Since the I of self-conscious judgment is entirely general in this sense, it does not matter whether I know something from my own experience or from your testimony:

[W]e can just as well accept something on the testimony of others as on our own experience. For there is just as much that is deceptive in our experience as in the testimony of others. Our thinking, when we hold an experience to be true, is subject to many hazards. To be sure, the testimony that we accept from others is subject to just as many hazards as our own experience is subject to errors. But we can just as well have certainty through the testimony of others as through our own experience. (VL 24:896; cf. LB)

Testimony thus does not give us a kind of knowledge that is distinct from our own experience. The difference in the subjects of knowledge is irrelevant for the relations of agreement and disagreement that any judgment enters with other judgments in a whole of cognitions: whether you or I see a black swan, for instance, the empirical judgment that there are black swans must cancel out any judgment that all swans are white.

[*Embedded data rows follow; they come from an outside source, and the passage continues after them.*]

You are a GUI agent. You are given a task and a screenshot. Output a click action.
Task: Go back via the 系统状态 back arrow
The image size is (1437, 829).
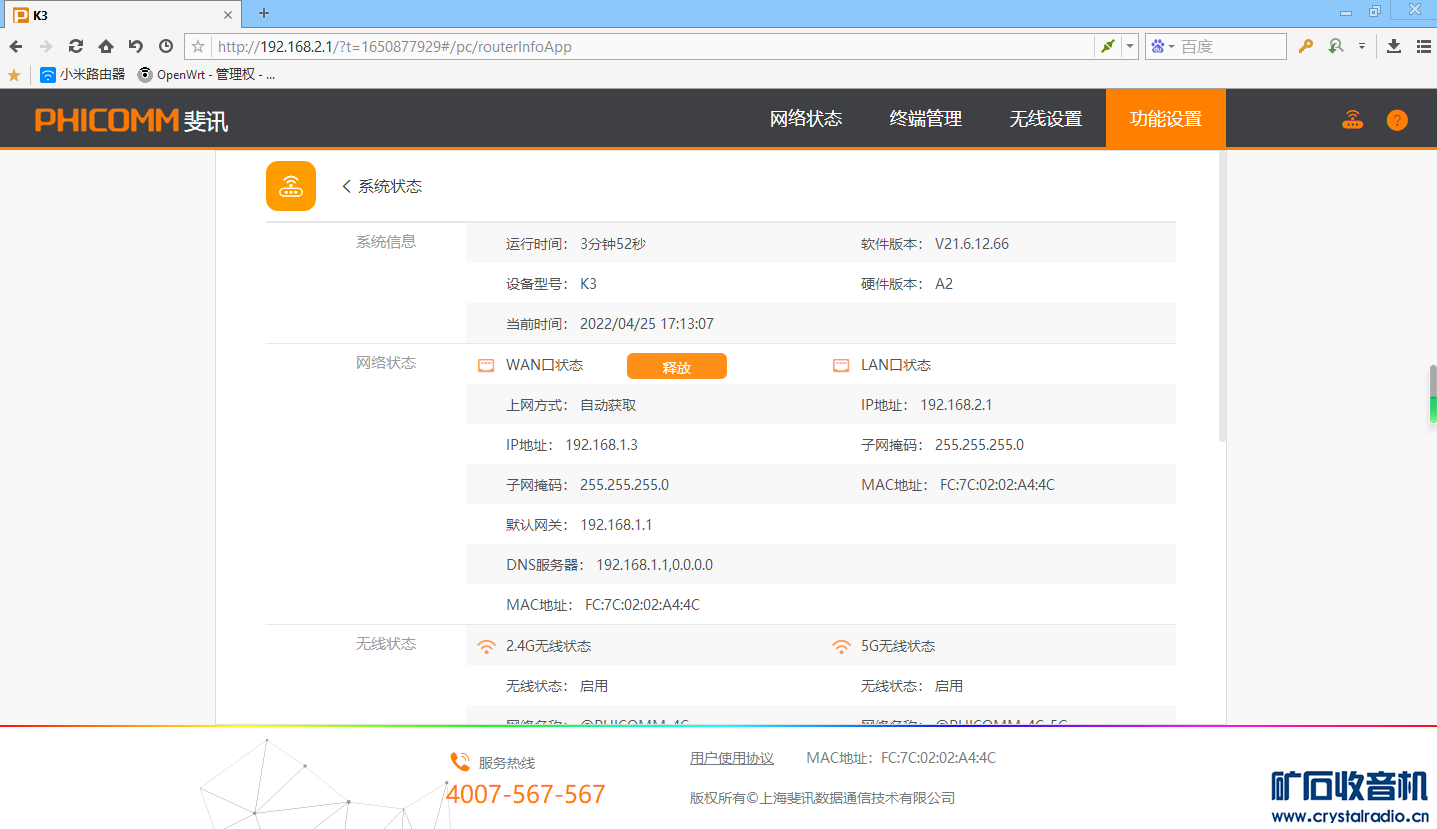[347, 186]
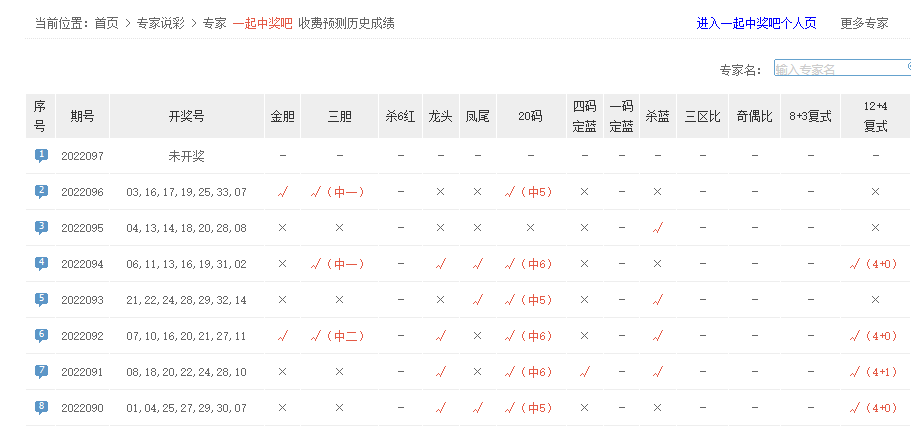Click the row 1 sequence number badge

tap(41, 155)
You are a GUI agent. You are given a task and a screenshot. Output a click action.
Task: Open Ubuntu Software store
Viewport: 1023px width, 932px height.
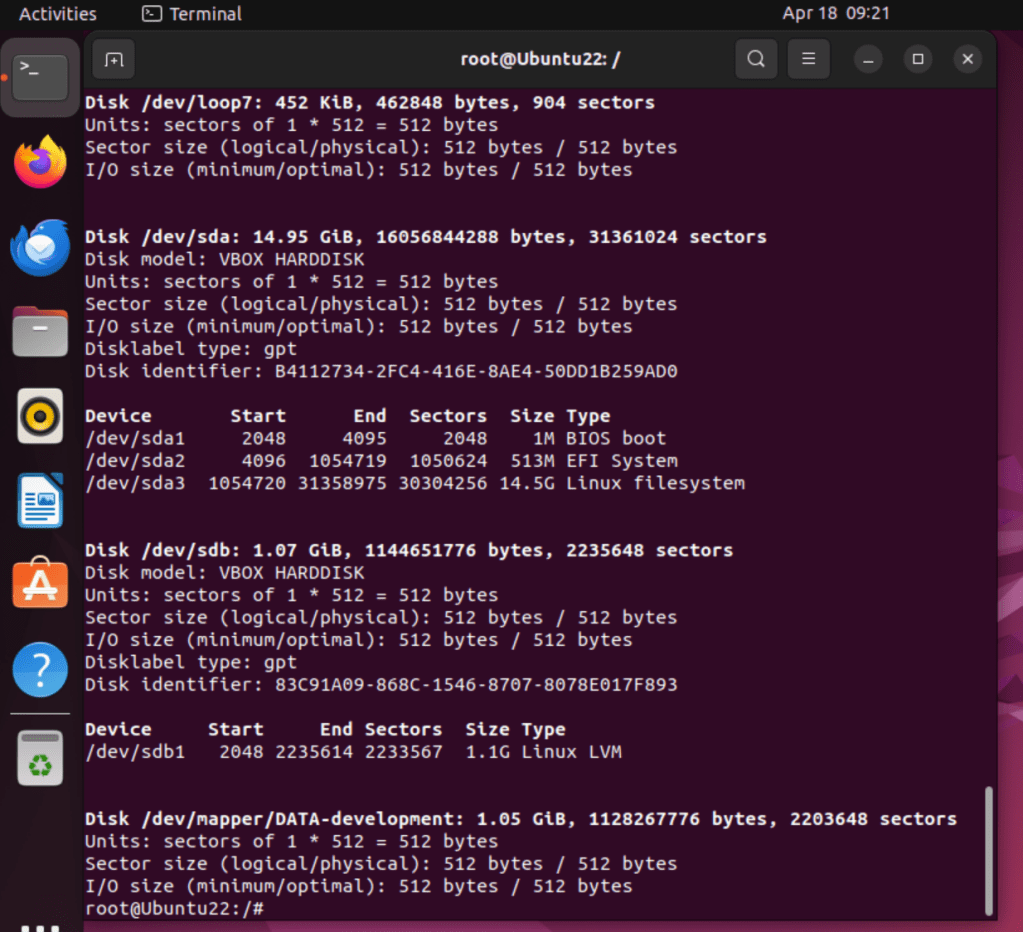point(40,584)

Whereas the ‘groundedness’ of a judgment is an internal criterion of its truth, since it shows the judgment to be in necessary agreement with other judgments, the subjective universality or communicability of a judgment is a merely “external mark” of its truth (Logic…).3 For although it is not accidental that knowledge is communicated with others (as we have seen above), 3 “The touchstone of whether taking something to be true is conviction or mere persuasion is […] externally, the possibility of communicating it and finding it to be valid for the reason of every human being to take it to be true” (A820/ B848).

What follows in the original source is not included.